**Given instruction A**
In the page on the 1973 Formula 750 season, how many races were held, and over how many rounds?
**Given instruction B**
Revise the rows in the stretch from the line containing "Screen dimensions: 1161x576" through the line containing "will pyautogui.click(x=312, y=456)." by replacing "dropdown" with "drop-down menu" and leaving all else unchanged. Return only those lines.

-------- Page extract --------

Champions
- Winner: Barry Sheene (Suzuki)

Seasons
- ← none1974 →

= 1973 Formula 750 season =

The 1973 Formula 750 season was the first season of the FIM Formula 750 Prize. The series had previously been run as a British competition under ACU rules. Ten races were held over seven rounds. Although disqualified at Silverstone for using a different bike in the second race, Barry Sheene won the championship.

==Calendar==

1973 Calendar
| Round | Race title | Circuit | Date | Heat 1 Winner | Heat 2 Winner | Overall winner |
| 1 | Imola 200 | ITA Imola | April 15 | FIN Jarno Saarinen | FIN Jarno Saarinen | FIN Jarno Saarinen |
| 2 | France | FRA Clermont-Ferrand | May 27 | GBR Barry Sheene |  |  |
| 3 | GP de Suède | SWE Anderstorp | July 22 | AUS Jack Findlay |  |  |
| 4 | Finland | FIN Hämeenlinna | August 1 | FIN Teuvo Länsivuori |  |  |
| 5 | John Player International | GBR Silverstone | August 12 | GBR Paul Smart | GBR Paul Smart | GBR Paul Smart |
| 6 | Germany | GER Hockenheim | September 30 | AUS Jack Findlay | GBR Stan Woods | GBR Stan Woods |
| 7 | Spain | ESP Montjuïc | October 7 | AUS John Dodds |  |  |
References

- Notes

The Ontario Motor Speedway in California, US was scheduled to hold a round in May 1973. Due to financial difficulties and management changes the event was rescheduled to October. The FIM rules are that a race date cannot be changed once the calendar is ratified so would not sanction the race. The race was therefore run as an AMA Road Race National not a F750 event.

-------- Information shown --------

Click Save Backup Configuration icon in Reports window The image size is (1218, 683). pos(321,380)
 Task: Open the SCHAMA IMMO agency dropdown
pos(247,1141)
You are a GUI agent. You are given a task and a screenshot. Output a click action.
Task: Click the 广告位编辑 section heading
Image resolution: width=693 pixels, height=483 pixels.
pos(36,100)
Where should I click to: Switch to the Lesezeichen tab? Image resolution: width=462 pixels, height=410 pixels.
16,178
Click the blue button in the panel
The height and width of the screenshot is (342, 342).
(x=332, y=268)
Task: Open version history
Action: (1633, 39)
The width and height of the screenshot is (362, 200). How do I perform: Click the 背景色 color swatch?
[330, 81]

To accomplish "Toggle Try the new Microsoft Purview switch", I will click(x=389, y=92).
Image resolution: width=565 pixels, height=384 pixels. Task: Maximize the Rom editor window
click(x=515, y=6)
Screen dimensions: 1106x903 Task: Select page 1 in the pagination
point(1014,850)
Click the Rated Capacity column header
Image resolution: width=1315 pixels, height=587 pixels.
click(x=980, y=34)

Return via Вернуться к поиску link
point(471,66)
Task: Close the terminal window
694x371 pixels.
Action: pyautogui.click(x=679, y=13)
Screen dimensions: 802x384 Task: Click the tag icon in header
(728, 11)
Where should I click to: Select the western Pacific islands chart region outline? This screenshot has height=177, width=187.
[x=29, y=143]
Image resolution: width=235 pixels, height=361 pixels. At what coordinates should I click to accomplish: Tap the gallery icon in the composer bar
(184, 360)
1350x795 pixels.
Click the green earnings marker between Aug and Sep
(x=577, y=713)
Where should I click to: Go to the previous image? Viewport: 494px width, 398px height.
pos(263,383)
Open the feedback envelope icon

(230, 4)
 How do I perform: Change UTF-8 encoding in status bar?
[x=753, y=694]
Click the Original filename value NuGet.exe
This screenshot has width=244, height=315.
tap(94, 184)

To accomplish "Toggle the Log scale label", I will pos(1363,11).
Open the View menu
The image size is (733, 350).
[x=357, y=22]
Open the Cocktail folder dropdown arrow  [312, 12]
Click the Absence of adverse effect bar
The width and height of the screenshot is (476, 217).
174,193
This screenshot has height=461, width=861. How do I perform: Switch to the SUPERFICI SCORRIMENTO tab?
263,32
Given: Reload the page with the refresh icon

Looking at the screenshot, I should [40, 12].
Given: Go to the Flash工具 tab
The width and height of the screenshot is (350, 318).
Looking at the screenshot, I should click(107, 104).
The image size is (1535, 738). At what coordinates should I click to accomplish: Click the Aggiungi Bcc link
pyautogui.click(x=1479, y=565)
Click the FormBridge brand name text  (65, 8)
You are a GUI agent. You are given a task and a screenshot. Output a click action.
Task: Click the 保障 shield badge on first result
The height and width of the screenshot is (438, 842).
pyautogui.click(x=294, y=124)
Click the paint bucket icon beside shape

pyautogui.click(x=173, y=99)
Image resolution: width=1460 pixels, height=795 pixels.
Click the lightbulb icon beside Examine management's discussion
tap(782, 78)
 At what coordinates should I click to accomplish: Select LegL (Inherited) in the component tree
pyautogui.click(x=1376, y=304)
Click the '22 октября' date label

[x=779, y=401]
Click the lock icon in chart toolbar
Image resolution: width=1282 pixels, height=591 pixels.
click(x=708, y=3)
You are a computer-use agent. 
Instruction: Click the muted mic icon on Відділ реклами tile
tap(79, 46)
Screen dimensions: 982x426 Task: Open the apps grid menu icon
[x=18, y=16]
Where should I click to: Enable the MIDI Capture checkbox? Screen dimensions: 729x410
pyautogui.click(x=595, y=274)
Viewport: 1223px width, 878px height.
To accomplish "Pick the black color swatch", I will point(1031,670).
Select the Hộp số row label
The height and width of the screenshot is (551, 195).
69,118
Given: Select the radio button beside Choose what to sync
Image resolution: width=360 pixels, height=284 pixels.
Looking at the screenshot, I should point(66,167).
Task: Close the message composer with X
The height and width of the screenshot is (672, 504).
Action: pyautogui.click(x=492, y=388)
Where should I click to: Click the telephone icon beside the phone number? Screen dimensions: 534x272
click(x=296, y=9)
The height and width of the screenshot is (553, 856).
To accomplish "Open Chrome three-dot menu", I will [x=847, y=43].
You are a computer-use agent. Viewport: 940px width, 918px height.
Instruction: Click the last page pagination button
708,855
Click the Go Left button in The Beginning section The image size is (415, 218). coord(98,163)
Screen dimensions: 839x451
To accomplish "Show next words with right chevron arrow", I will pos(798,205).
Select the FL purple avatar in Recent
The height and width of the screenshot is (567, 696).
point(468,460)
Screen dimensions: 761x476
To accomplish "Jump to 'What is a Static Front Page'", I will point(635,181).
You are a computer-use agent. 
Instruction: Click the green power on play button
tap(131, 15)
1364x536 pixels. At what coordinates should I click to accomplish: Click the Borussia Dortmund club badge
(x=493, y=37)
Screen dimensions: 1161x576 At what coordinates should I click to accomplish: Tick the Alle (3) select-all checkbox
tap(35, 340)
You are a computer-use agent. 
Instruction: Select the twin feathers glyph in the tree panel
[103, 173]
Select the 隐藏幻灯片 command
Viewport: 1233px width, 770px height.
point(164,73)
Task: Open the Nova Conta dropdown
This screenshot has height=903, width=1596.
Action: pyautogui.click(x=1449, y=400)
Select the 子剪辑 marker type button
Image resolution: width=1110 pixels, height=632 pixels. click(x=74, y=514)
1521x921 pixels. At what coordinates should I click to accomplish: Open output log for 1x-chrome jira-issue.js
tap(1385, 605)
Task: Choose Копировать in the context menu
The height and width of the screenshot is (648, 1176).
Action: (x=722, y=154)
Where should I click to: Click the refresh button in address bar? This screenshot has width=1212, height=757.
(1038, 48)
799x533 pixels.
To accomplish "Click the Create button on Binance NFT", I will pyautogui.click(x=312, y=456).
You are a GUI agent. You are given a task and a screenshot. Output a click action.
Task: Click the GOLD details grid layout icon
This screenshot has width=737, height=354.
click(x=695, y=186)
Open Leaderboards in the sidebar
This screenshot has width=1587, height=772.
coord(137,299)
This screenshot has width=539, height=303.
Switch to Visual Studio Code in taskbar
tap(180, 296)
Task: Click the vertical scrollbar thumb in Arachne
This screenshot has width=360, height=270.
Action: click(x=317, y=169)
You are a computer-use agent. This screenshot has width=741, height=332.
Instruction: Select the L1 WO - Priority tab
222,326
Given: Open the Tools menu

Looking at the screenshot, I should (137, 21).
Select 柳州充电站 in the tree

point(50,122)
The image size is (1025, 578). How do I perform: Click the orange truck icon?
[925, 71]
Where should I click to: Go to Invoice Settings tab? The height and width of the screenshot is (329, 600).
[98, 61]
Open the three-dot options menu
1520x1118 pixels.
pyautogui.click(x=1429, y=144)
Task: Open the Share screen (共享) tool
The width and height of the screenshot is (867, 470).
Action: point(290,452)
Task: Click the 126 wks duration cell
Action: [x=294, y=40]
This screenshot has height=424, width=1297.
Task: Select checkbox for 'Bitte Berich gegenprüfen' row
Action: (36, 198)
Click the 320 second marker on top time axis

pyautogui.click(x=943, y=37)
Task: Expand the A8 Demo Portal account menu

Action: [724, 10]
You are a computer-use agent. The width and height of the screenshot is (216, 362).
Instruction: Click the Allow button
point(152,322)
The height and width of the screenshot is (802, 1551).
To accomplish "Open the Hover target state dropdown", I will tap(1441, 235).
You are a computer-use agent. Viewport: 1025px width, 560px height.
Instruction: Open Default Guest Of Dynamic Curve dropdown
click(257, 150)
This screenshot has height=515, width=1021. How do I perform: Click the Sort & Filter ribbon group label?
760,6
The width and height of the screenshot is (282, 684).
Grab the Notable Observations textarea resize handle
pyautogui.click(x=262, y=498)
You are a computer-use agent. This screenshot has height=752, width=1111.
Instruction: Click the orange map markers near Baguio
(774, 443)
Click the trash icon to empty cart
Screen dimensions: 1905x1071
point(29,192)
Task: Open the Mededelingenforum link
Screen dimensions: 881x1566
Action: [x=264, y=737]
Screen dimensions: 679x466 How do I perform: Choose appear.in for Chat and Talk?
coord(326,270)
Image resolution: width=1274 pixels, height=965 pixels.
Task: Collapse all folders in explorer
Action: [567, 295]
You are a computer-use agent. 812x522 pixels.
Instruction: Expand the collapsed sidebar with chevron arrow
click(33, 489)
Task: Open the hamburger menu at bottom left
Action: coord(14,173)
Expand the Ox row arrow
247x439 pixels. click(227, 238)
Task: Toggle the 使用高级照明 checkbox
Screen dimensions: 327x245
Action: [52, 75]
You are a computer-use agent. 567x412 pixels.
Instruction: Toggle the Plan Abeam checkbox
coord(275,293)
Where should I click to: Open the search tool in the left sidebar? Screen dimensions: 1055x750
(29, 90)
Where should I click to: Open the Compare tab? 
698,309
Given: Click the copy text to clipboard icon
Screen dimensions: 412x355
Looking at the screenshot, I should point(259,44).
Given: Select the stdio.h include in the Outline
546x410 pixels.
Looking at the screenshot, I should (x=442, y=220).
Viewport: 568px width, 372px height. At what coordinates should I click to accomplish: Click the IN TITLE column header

--------

**Exercise output A**
Ten races were held over seven rounds.

**Exercise output B**
Screen dimensions: 1161x576 At what coordinates should I click to accomplish: Tick the Alle (3) select-all checkbox
tap(35, 340)
You are a computer-use agent. 
Instruction: Select the twin feathers glyph in the tree panel
[103, 173]
Select the 隐藏幻灯片 command
Viewport: 1233px width, 770px height.
point(164,73)
Task: Open the Nova Conta drop-down menu
This screenshot has height=903, width=1596.
Action: pyautogui.click(x=1449, y=400)
Select the 子剪辑 marker type button
Image resolution: width=1110 pixels, height=632 pixels. click(x=74, y=514)
1521x921 pixels. At what coordinates should I click to accomplish: Open output log for 1x-chrome jira-issue.js
tap(1385, 605)
Task: Choose Копировать in the context menu
The height and width of the screenshot is (648, 1176).
Action: (x=722, y=154)
Where should I click to: Click the refresh button in address bar? This screenshot has width=1212, height=757.
(1038, 48)
799x533 pixels.
To accomplish "Click the Create button on Binance NFT", I will pyautogui.click(x=312, y=456).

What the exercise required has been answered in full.